WORK INSTRUCTION: Output verbatim the line with "Open the Sodniki tab" together with every line beneath it, ending at the last line of the entries.

STUDY MATERIAL:
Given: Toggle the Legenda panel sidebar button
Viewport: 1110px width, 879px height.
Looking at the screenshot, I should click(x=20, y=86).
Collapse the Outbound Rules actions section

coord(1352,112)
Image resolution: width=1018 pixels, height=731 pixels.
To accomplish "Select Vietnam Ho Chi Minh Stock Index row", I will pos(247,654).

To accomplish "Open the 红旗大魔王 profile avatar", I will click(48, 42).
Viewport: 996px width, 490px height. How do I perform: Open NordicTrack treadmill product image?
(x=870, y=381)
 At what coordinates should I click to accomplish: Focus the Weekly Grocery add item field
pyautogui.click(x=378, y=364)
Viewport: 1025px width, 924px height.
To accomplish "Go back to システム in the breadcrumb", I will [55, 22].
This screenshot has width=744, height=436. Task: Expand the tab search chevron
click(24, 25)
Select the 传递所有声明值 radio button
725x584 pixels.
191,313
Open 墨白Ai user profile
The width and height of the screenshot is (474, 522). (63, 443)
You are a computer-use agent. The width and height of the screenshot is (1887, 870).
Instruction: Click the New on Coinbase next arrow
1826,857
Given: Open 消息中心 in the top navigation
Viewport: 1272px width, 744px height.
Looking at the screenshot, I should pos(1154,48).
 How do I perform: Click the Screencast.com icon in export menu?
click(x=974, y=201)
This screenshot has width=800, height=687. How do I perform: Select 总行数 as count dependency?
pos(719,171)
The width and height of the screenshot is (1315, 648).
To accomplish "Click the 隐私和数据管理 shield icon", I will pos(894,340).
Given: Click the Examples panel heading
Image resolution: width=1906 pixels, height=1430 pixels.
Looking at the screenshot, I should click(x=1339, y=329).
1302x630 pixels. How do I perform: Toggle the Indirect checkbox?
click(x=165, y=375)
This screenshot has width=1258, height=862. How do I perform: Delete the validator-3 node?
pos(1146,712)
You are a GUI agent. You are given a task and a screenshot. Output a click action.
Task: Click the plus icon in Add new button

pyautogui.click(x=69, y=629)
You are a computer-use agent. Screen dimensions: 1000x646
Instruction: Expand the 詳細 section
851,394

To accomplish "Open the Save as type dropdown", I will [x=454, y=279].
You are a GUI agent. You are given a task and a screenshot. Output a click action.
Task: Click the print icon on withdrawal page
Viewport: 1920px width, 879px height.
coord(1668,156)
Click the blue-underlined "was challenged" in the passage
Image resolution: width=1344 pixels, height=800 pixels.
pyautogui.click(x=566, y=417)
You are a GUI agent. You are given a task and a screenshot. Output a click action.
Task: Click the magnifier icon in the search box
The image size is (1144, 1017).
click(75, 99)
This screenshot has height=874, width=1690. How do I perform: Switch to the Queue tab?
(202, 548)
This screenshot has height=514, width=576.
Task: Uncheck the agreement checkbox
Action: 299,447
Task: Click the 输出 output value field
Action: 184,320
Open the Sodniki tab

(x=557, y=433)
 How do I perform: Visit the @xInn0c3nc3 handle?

EXERCISE OUTPUT:
Open the Sodniki tab

(x=557, y=433)
 How do I perform: Visit the @xInn0c3nc3 handle?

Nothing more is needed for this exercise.